YOUR OBJECTIVE = According to the reading notes, what criteria does MI5 use to recruit spies?

[[ GIVEN PASSAGE open ]]

Whenever our mother meets a couple she likes, she always says afterwards, “They’re a good unit!” This novel is about a similarly good unit: Asya and Manu.
I love reading slacker novels, and this one is incredibly stylish. I watched La Chimera while reading it, and afterwards could only picture the protagonist as Josh O’Connor in a crumpled linen suit.
Our father is just like Shahnaz Habib’s father and hates to travel. He is happiest at home in Karachi! Once you read these essays, you realize why that isn’t surprising for someone with a Pakistani passport – visas and redtapes are used to keep us at bay because as someone said to Habib once on her travels, “people from third world do not travel, they immigrate.”
I really liked the structure of this memoir—each chapter begins with a photo tied to someone from Malcolm’s life. How do you tell the story of your life? One way is through moments spent with friends and family.
According to Balzac, you can tell a lot about a man by how he carries his walking stick. What would the modern-day equivalent of that be? Maybe how we carry our umbrellas?
A memoir about a two-hundred-year-old house on Landwehr Canal in Berlin. Bell tells the story of Berlin through the history of this one home—which, in a beautiful coincidence, I realized I had walked past every day when I was in Berlin. Maybe that’s why I loved it so much? I gave it as a gift to all my friends who ran the Berlin marathon—unfortunately, none of them seem to have read it.
A romance between an older man and a younger woman in 1980s East Berlin – an insight into what was once East Germany and my goal now is to read everything Jenny Erpenbeck has ever written.
I reread this Oliver Ready translation and it is so funny – even though people say Dostoevsky isn’t supposed to be funny.
Short but mighty.
Best opening chapter of all time! Forster is so funny!
Heard the audiobook while cooking. One detail that stuck with me: MI5’s criteria for recruiting spies: good eyesight, great hearing, and average height.
Another audiobook I listened to while cooking. Uncle Osama has been cooking a lot lately—more than just omelettes—and Indira Varma’s reading is incredible.
Abbas builds an automaton for Tipu Sultan, which gets looted by the British during their annexation of Mysore. The topic of western museums returning loot has been written about in detail to no avail – so James uses fiction to have Abbas travel to Europe to get his automaton back.

[[ GIVEN PASSAGE closed ]]
[[ DATASET ENTRIES open ]]

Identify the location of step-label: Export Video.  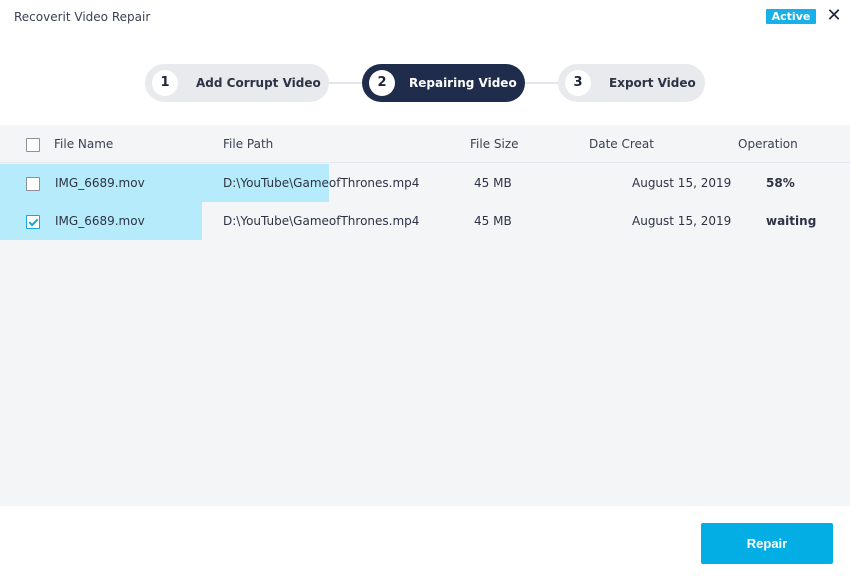
(652, 83).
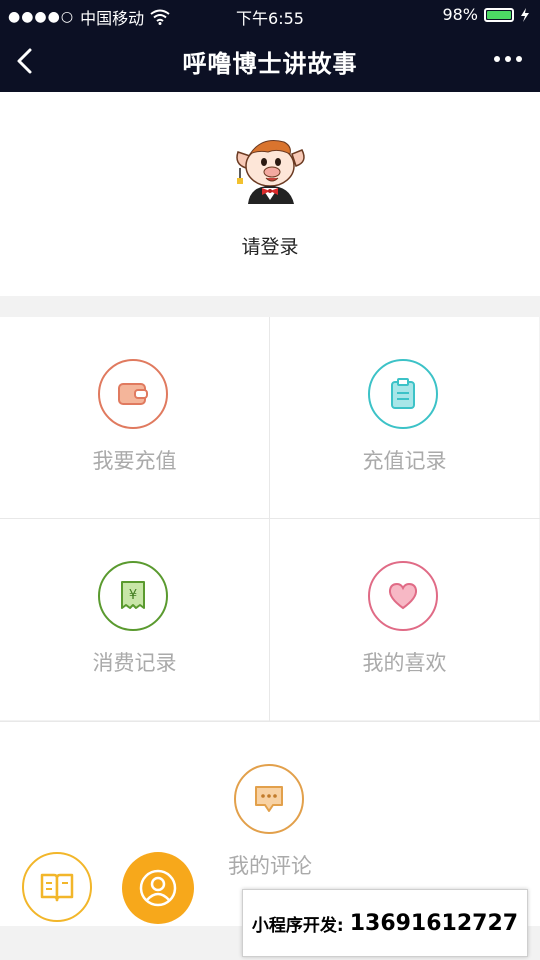 This screenshot has height=960, width=540. What do you see at coordinates (270, 169) in the screenshot?
I see `avatar` at bounding box center [270, 169].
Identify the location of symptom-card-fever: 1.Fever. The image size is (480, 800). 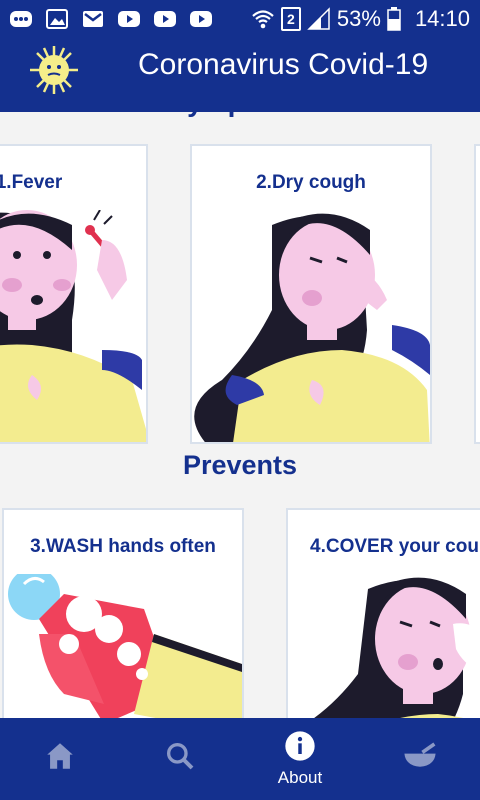
(74, 294).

[[ DATASET ENTRIES closed ]]

TASK RESPONSE = Good eyesight, great hearing, and average height.